「すみません……」

「あなたの所為ではないわ、群青」

 七都は教会にたどり着くなり部屋に籠もってしまい、そのまま出てこない。

「こうなるのではないかと思っていたから」

 平然と大シスターは言い、お茶をすすった。外はもう暗く、星が出ていた。雲はなく、けれど月は出ていない。新月だ。

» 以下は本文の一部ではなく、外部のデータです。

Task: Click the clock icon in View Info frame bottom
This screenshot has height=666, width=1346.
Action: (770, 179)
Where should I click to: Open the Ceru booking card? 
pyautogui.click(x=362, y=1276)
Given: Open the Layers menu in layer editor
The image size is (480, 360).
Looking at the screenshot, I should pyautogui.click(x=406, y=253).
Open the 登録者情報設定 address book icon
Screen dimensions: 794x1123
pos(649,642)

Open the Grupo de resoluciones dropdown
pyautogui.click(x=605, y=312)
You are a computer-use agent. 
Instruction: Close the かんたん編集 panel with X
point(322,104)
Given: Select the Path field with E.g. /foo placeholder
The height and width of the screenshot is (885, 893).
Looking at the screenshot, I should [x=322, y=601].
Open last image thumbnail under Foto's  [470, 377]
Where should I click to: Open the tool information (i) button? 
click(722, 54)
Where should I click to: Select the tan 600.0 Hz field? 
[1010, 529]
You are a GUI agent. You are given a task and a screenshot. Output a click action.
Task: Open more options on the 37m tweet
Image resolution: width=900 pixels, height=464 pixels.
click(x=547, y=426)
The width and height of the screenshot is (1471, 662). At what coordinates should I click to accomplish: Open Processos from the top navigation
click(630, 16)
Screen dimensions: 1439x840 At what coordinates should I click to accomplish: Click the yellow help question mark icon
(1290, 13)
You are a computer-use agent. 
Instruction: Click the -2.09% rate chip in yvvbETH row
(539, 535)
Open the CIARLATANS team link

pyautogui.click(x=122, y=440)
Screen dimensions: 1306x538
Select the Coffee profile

「帰り道が今日は暗いわね。だいじょうぶかしら、群青?」

「ええ……平気です。慣れていますから。こんな時間まですみません。夕食までいただいてしまって」

「気にしないで。ひとり分増えたところで、大した手間ではないのだし。それより、今日は表通りを通って帰った方がいいわ。もう早い時間ではないから」

「そうします」

 群青は七都の部屋のある方を見た。七都は夕食にも出てこなかった。灯りがついていれば、扉の間からわずかに光が洩れるのだけど、その様子はない。もしかしたらもう眠ってしまったかも知れなかった。

「七都ならだいじょうぶよ、群青」

 目線の先を追って、大シスターが言った。

「葛藤があるのは仕方がないでしょう。母親が自分を捨てて、第七都のために死んだと、そういうふうに考えているのであれば」

「けれどそうではないのに」

「そうね。そのことに、遅かれ早かれ、七都も気付くときが来るのよ。だから大丈夫」

 そうであればいいと、群青も思う。大シスターは鷹揚にかまえている。

 多少潔癖なところがある百合子とは違い、大シスターはおおらかで大様な印象がある。物事に対してのキャパシティーが広い。そんな姿勢が、きっと今の七都にはきっとよい方向に働くであろうと、群青は考えるのだった。

「それじゃあそろそろ」

 群青は腰を上げた。

「ええ、気をつけて」

 いっしょに大シスターも立ち上がり、玄関まで送りに出てくれた。見送る大シスターに軽く頭を下げ、木々に囲まれた暗い夜道へと踏み出す。今宵は月がまだ細いので、辺りが暗い。群青は大シスターに言われたとおり、近い裏道を使わず、表通りまで出た。